STATED EXERCISE 1: The write-up on extracting OSM construction roads from .pbf files names several .osm.pbf files. List each distinct file name once.
STATED EXERCISE 2: Carry on the write-up about extracting OSM construction roads from .pbf files, starting right after its final line.
-- Begin PASSAGE SHOWN --
Workflows for performant extraction of entities from OSM protobuf (.pbf) files with various tools like DuckDB spatial and Rust-based OSM pbf readers.
Aim: Extract all roads with ongoing construction fast and export to geoparquet/pmtiles or other file formats.
The whole idea revolves around DuckDB spatial's st_readOSM()
function (I stumbled upon on HN) that can directly read a pbf file. And no, you do not need tons of RAM! I actually tested it with 16Gb max RAM usage vs 96Gb and it had no effect on the processing time; literally none (not even a few seconds or so). Maybe I did something wrong, but considering it works so beautifully, I won't investigate further.
Have a look at the attached Jupyter Notebook I used for convenience. You might even squeeze some more seconds performance out of DuckDB if it's not wrapped in Python.
Extracting all entities from Germany took only 13.3 seconds!
Osmium (C++ based) could preprocess the planet file so all consecutive processing becomes faster. However, only this reduction already took 7 mins and turned my Mac into a helicopter. Considering that Osmium is inferior, I didn't even continue this workflow but instead looked a little closer at Rust-based OSM Pbd-Readers as alternative.
time osmium tags-filter \
planet-250602.osm.pbf \
w/highway,construction \
-o construction-roads.osm.pbf \
--overwrite
[======================================================================] 100%
osmium tags-filter planet-250602.osm.pbf w/highway,construction -o 2964.27s user 153.42s system 736% cpu 7:03.38 total
See folder osm-construction-extractor
. I had high expectations but was simply disappointed. Trying to wrestle with the compiler and ever-changing APIs in the Rust ecosystem with dependency issues really gave me headaches. Also, unfortunately the geo ecosystem on Rust is underdeveloped. E.g. GeoPolars is stale:
Update (August 2024): GeoPolars is blocked on Polars supporting Arrow extension types, which would allow GeoPolars to persist geometry type information and coordinate reference system (CRS) metadata. It's not feasible to create a
geopolars.GeoDataFrame
as a subclass of apolars.DataFrame
(similar to how thegeopandas.GeoDataFrame
is a subclass ofpandas.DataFrame
) because polars explicitly does not support subclassing of core data types. See geopolars/geopolars#240.
I ended up writing a short script that only read the data to an array as all the downstream tasks like persisting to geoparquet turned out to be too time-consuming for now. The speed was ok-ish:
time ./target/release/osm-construction-extractor --input ../germany-latest.osm.pbf
(base) ➜ osm-construction-extractor git:(master) ✗ time ./target/release/osm-construction-extractor --input ../germany-latest.osm.pbf
-> Opening PBF file: "../germany-latest.osm.pbf"
-> Pass 1: Finding ways and collecting dependencies...
Found 60124 total objects (ways and their required nodes) in 48.54s.
-> Pass 2: Re-structuring extracted data into final format...
[00:00:00] [########################################] 10049/10049 (0s)
-- End PASSAGE SHOWN --
-- Begin DATA EXCERPTS --
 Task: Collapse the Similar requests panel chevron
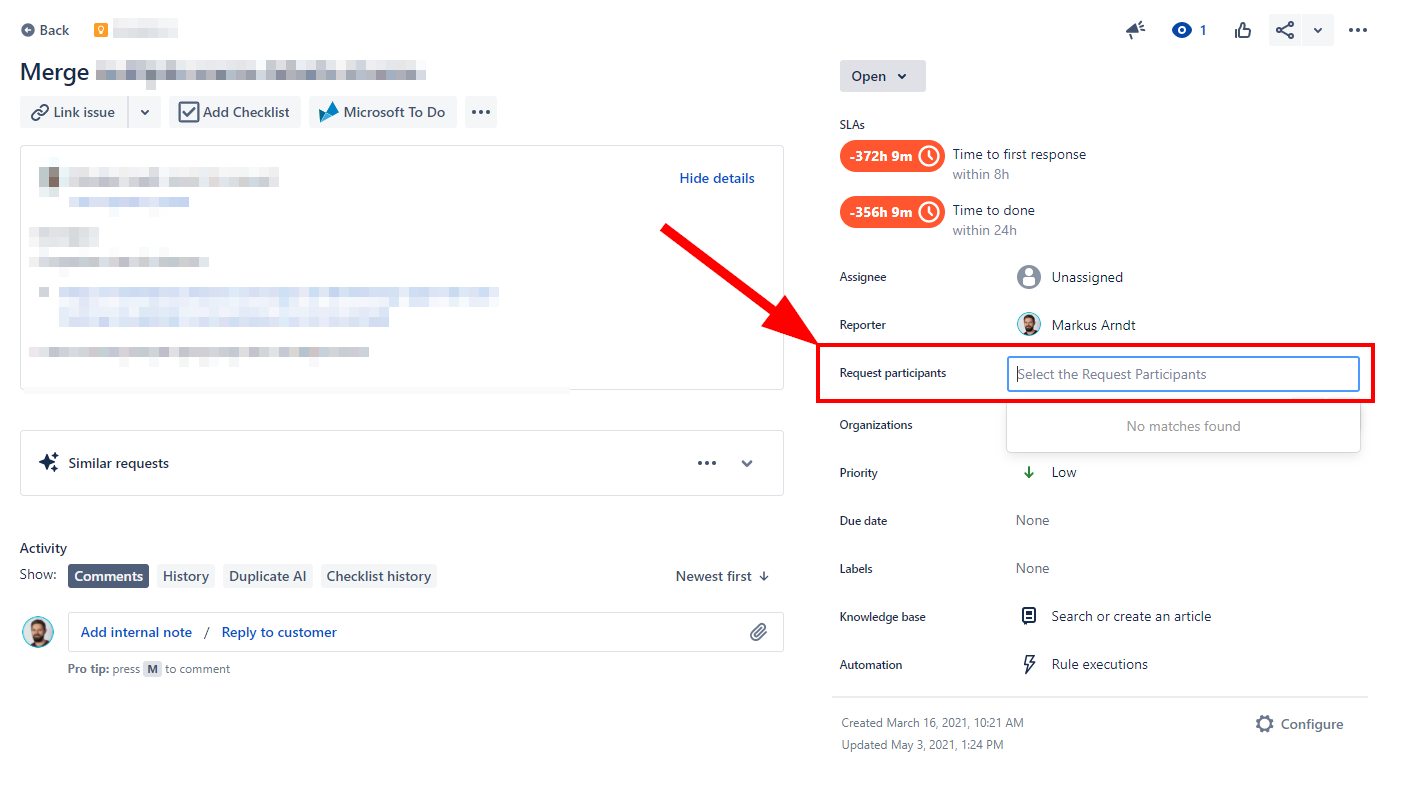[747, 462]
-- End DATA EXCERPTS --
-- Begin DATA EXCERPTS --
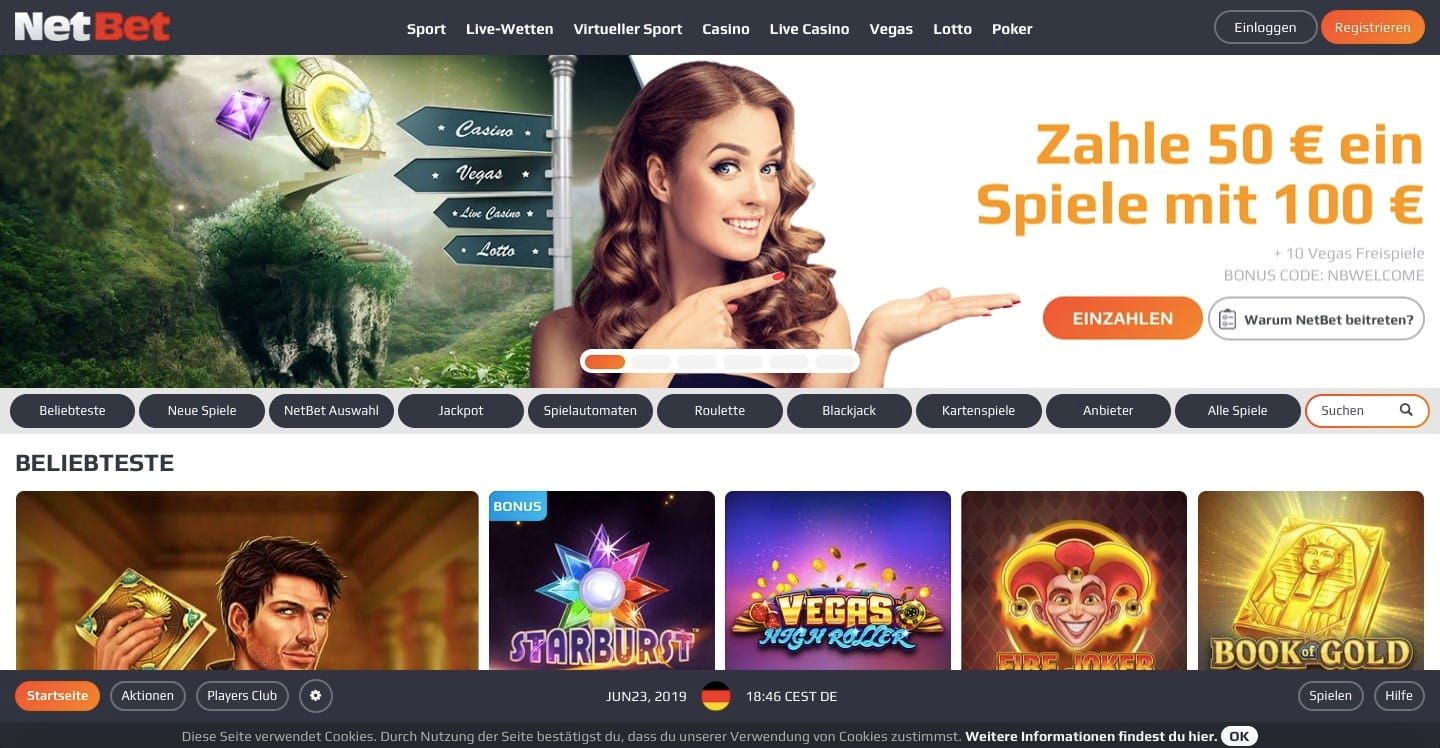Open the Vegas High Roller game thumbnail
-- End DATA EXCERPTS --
-- Begin DATA EXCERPTS --
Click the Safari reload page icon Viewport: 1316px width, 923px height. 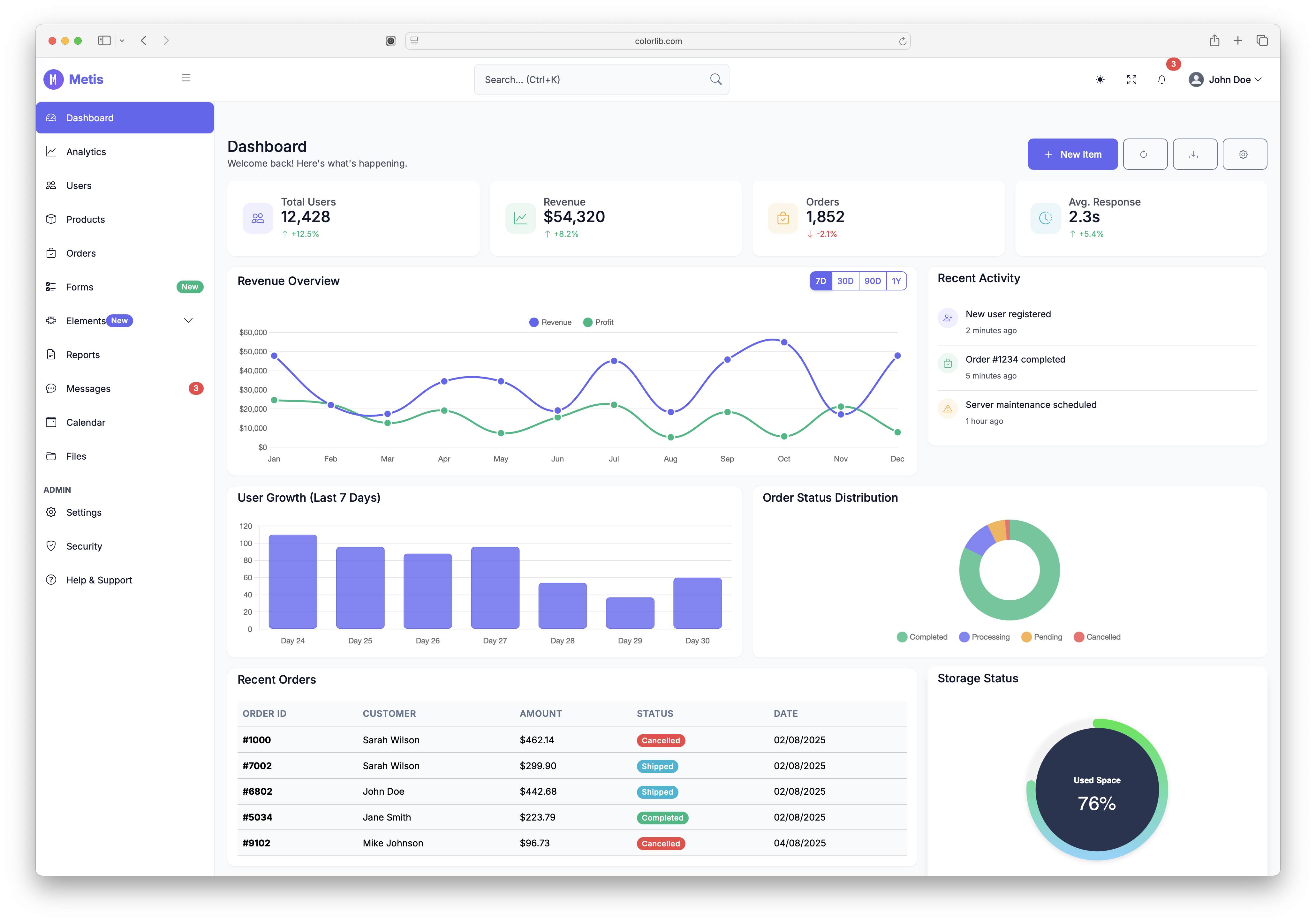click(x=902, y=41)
-- End DATA EXCERPTS --
EXERCISE OUTPUT 1:
planet-250602.osm.pbf
construction-roads.osm.pbf
germany-latest.osm.pbf

EXERCISE OUTPUT 2:
--- BENCHMARK RESULTS ---
Total ways extracted: 10049
Core extraction (PBF read & dependency resolution): 48.54s
Data restructuring (geometry building, etc.): 14.87ms
----------------------------------------------------
Total runtime: 48.55s
✅ Success! Data is held in an in-memory array.
Example of first extracted way:
ConstructionWay {
id: WayId(
3358460,
),
tags: {
"highway": "construction",
"bicycle": "yes",
"name": "Paul-Stritter-Weg",
"surface": "paving_stones",
"construction": "footway",
"check_date": "2025-05-29",
"lit": "yes",
},
geometry: LINESTRING(10.0243135 53.6102686,10.0243418 53.6102772,10.0249313 53.610489099999995),
}
./target/release/osm-construction-extractor --input ../germany-latest.osm.pbf 238.37s user 14.80s system 518% cpu 48.832 total
time ./target/release/osm-construction-extractor --input ../planet-250602.osm.pbf
Aborted the run after 15 minutes. Not useful to measure the performance at this point.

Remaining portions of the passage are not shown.